I am not one who welcomes change. I prefer my routine; I get annoyed when someone picks "my bike*" for my Thursday morning cycling class (*note, it's not my bike, it's public, you just have to sign up, but I love my 'Larry Bird' bike...it's number 33). I take a little time to adjust, maybe a month I hate to say it, and then I am adapted to my new routine. I've noticed that for the past few weeks I've been highly anxious, on edge, and little things caused me to experience mind-numbing anxiety. I literally blank and just want to go to sleep, it's like my brain shuts down. The last time I had this kind of anxiety was when I was working a really difficult and demanding job, so unfortunately it is familiar.
How am I staying balanced and trying to avoid being consumed by said anxiety? Well, I'm making sure I am back into my exercise routine. I had taken a couple weeks off after a cold and another issue, but I've been trying to get back at it. I'm also trying to eat healthy during the week, I went back to some easy quick recipes and even made some cool new ones (Autumn Butternut Squash Apple and Orange soup, anyone?); I know that my diet can also really affect my mood.
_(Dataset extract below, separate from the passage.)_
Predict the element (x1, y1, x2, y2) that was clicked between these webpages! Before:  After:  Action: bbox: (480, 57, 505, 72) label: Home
In addition to exercising and maintaining a healthier diet, I am also trying to remember that lots of these little issues that bother me will likely be irrelevant in a week. I tell myself to focus on one thing at a time, mainly one stressor at a time, and then I can attempt to calmly work through whatever it is. Sometimes pausing and talking to ourselves rationally can help, taking that step back and looking at the issue from a different perspective... Also recognizing why maybe something small can feel so big and stressful; life is too short to sweat the small stuff, as they say. There are bigger things to worry about, and we should trust that things will always work themselves out.
And if all this doesn't work, have a glass of wine and go sit in a hot bath with lavender essential oil and play some spa music!